Brian se preguntó cómo el niño que perseguía a los pingüinos en la playa podía haberse convertido en ese desconocido esbelto con aires de madre superiora de convento, un cínico consumado ahogado en colonia cara. Lo que lo entristecía no era tanto el hecho de pillarlo vaciándole los bolsillos mientras dormía, sino esa manera que tenía de marcharse sin decirle una palabra, con esa mirada odiosa, siempre la misma, de desprecio y amargura mezclados, como si lo viera por última vez… Brian dejó la pistola que aún sostenía -de todas formas no estaba cargada-, descubrió la ropa arrugada y tirada de cualquier manera sobre la mesa de la cocina, la blusa violeta en el suelo, el sujetador a juego, y subió la escalera, de mal humor.
Hacía calor en la habitación; la mujer de los rizos pelirrojos estaba tumbada en la cama, con la sábana bajada hasta el trasero. Sus nalgas, de exuberantes curvas, eran de un blanco diáfano, finas y suaves como la cera. Tracy la camarera del Vera Cruz. Una pelirroja de cabello descolorido, de unos treinta y cinco años, con la que hacía poco que salía, un cuerpo menudo y pequeño pero que se empleaba a fondo en la cama. Sintiendo su presencia, Tracy abrió sus ojos verde manzana y sonrió al verlo.
– Buenos días…
Su rostro adormilado conservaba todavía las marcas de la almohada. Sintió ganas de besarla, para borrar lo que acababa de vivir.
– ¿Qué hora es? -preguntó ella, sin cubrirse con las sábanas.
– No sé. Serán las once o así.
– ¡Oh, no! -gimoteó, como si acabaran de quedarse dormidos.
Brian se sentó junto a ella, entre dos aguas. El enfrentamiento con su hijo lo había dejado agotado, se sentía como un animalillo varado en una playa, presa de las gaviotas, los cuervos…

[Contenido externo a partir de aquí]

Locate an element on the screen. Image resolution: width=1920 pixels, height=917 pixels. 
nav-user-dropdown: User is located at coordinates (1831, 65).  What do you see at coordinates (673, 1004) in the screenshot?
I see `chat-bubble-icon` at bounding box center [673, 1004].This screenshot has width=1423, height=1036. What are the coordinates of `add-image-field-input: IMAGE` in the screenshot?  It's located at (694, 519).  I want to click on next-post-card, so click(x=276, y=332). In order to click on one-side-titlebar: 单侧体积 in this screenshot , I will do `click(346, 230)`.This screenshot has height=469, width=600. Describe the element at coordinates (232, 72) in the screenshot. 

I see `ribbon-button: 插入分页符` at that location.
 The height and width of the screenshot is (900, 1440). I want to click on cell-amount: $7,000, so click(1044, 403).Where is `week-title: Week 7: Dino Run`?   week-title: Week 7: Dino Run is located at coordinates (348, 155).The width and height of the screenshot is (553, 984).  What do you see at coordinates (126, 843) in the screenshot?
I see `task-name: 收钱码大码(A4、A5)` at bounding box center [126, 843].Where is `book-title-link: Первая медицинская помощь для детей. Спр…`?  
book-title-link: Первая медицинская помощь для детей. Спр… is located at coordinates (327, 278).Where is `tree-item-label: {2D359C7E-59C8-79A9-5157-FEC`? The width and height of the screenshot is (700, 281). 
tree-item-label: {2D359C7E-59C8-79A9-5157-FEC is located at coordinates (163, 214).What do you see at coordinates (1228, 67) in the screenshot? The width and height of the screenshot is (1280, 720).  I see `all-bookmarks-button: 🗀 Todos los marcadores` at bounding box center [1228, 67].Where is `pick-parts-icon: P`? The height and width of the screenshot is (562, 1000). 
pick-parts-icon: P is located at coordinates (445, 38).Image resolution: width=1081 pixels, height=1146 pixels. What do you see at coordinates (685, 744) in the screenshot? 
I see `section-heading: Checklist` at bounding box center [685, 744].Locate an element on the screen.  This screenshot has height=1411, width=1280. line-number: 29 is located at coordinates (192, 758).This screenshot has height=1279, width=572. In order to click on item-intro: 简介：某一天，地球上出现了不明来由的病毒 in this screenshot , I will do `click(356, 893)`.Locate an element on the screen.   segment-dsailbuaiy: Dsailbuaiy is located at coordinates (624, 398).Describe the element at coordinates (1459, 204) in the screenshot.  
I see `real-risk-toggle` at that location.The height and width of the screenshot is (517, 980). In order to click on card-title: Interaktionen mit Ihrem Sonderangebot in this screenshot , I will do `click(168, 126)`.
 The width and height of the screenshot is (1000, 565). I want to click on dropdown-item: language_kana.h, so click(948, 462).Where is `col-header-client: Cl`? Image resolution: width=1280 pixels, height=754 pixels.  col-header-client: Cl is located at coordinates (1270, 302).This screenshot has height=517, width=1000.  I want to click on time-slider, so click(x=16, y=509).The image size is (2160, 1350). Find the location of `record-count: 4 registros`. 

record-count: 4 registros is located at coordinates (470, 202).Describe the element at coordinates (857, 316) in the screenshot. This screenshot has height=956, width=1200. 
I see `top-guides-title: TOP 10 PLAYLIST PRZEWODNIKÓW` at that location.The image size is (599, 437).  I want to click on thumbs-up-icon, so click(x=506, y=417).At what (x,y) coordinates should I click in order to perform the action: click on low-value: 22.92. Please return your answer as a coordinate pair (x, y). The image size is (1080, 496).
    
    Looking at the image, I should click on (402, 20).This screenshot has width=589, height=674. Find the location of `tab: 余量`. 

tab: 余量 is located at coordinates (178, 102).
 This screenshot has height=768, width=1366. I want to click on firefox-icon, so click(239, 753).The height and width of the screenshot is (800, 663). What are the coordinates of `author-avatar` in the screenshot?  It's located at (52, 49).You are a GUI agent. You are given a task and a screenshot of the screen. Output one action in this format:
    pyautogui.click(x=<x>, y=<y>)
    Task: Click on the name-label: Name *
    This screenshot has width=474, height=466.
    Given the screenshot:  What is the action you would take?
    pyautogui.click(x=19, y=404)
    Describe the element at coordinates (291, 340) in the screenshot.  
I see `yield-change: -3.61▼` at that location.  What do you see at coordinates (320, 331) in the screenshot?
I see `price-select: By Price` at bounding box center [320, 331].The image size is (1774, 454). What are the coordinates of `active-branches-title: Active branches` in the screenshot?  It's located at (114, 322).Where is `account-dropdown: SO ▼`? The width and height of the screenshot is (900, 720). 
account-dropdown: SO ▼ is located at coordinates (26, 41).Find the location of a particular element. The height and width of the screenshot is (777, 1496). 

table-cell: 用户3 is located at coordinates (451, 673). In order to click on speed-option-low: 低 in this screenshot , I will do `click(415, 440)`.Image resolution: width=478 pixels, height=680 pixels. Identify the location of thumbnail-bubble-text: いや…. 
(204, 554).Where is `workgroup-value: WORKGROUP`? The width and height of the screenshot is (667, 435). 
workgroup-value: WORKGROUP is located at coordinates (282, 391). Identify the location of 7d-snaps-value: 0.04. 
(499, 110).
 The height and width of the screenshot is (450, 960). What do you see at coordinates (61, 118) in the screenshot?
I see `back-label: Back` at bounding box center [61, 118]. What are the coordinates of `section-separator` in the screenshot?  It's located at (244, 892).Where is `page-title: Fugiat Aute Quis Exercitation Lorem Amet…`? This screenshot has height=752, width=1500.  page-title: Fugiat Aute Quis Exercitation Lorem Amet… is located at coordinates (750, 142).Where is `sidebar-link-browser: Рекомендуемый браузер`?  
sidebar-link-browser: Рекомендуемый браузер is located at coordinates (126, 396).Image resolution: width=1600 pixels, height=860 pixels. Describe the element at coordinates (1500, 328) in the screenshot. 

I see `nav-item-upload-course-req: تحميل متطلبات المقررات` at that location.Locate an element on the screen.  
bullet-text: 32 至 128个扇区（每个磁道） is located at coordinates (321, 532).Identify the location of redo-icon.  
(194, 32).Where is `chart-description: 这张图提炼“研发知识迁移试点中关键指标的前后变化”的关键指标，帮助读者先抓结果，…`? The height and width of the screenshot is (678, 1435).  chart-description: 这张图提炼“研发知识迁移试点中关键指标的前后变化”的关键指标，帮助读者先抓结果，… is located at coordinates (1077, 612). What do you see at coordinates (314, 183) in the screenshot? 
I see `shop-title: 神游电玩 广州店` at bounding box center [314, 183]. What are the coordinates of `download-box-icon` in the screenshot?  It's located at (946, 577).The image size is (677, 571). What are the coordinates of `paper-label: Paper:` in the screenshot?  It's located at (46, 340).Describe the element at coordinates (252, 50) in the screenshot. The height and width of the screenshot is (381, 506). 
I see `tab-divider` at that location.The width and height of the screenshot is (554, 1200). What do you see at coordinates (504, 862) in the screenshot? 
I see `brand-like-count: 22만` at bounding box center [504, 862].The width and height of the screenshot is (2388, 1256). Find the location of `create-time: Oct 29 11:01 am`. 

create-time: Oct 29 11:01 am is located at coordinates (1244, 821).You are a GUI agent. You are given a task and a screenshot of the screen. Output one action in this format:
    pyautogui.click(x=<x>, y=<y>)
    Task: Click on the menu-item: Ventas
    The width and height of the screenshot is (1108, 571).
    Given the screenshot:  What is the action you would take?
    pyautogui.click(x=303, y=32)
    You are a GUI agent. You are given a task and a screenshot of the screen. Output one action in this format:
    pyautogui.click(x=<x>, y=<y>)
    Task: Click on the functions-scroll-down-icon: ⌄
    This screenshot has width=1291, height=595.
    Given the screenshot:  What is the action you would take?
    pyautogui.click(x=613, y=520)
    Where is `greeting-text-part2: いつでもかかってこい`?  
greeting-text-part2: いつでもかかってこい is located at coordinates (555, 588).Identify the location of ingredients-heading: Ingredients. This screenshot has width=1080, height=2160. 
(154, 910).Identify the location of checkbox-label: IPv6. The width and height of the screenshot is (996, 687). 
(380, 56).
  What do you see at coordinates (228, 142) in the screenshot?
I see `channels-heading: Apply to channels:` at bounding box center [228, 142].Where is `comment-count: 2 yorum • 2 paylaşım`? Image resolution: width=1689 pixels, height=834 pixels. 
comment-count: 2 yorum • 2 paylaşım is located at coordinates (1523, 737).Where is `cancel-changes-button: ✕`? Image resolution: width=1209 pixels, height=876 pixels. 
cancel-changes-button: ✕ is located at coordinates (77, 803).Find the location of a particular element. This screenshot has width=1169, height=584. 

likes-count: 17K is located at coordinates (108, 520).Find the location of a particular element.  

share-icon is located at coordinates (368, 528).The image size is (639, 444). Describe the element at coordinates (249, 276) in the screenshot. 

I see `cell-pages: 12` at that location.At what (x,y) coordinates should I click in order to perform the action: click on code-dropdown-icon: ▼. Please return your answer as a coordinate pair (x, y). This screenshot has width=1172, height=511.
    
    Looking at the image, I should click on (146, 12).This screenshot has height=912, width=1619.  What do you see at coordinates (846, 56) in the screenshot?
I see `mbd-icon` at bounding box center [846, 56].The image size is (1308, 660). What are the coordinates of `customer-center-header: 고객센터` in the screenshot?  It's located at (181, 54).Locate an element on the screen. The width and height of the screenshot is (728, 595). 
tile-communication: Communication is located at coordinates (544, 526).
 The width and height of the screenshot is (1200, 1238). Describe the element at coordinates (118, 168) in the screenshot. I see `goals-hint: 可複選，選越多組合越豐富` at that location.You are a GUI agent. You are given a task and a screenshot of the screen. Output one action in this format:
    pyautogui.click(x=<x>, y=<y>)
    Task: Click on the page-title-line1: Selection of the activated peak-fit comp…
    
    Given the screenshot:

– ¿Qué pasa? -preguntó Tracy, acariciándole el muslo-. Pareces preocupado.
– No, estoy bien.
– Entonces vuelve a la cama. Tenemos tiempo antes de irnos a casa de tu amigo Jim…
– ¿De quién?
Tracy frunció el ceño, transformando sus cejas en un arabesco pelirrojo:
– Pues de ese amigo tuyo, Jim… Me dijiste que íbamos a pasar el día en la playa… que te había dado las llaves de su chalé.
Epkeen fingió tardar mucho en acordarse -vaya, tenía que dejarse ya de esa historia de Jim: la última vez que había delirado con aquello de su supuesto amigo había sido para invitar a una joven abogada a jugar al golf en su club privado de Betty's
Bay. Pero ¿por qué demonios hablaba de ese tipo? Tenía la imaginación de un chalado…
Tracy se dio la vuelta, revelando unos pechos untuosos, muy sensibles, según recordaba Brian.
– Anda, ven aquí -sonrió la camarera.
Brian se dejó llevar por el juego de sus dedos, ambos agudizaron un momento sus sentidos antes de sumirse en un frenesí compulsivo, gozaron a distancia, intercambiaron unas caricias extenuadas y concluyeron con un beso.
Brian no tardó en desaparecer en el cuarto de baño. Se dio una ducha, preguntándose qué mentira le iba a contar a Tracy, y se cruzó con su propia mirada en el espejo, pero apartó los ojos.
Brian Epkeen había sido un hombre guapo, pero eso ya pertenecía al pasado. Había visto demasiados sabotajes, había faltado a demasiadas citas. No había amado lo suficiente, o había amado demasiado, o mal, o a quien no debía. Llevaba cuarenta años avanzando como un cangrejo, de derivas lejanas en diagonales cuánticas, una huida a cielo descubierto.
Cogió una camisa sin planchar que le devolvió un vago reflejo de sí mismo en el espejo, se puso un pantalón negro y se paseó por la habitación. Tracy, tumbada en la cama, pedía detalles sobre su domingo en la playa, cuando Brian encendió su móvil.
Tenía doce mensajes.
Ciudad del Cabo se extendía a los pies de Table Mountain, el suntuoso macizo montañoso que, desde su cumbre de un kilómetro de altura, dominaba el Atlántico sur. La «Mother City», como la llamaban. Epkeen vivía en Somerset, el barrio gay repleto de bares y discotecas, algunos abiertos a todo tipo de gente, sin restricciones. Colonos europeos, tribus xhosas, obreros indios o malayos… hacía siglos que Ciudad del Cabo era una urbe mestiza: el faro del país, una Nueva York en miniatura a orillas del mar, sede del Parlamento y que, por esa misma razón, había sido la primera en aplicar las medidas del apartheid. Epkeen se conocía la ciudad de memoria. Le había procurado tanto náuseas como vivas emociones.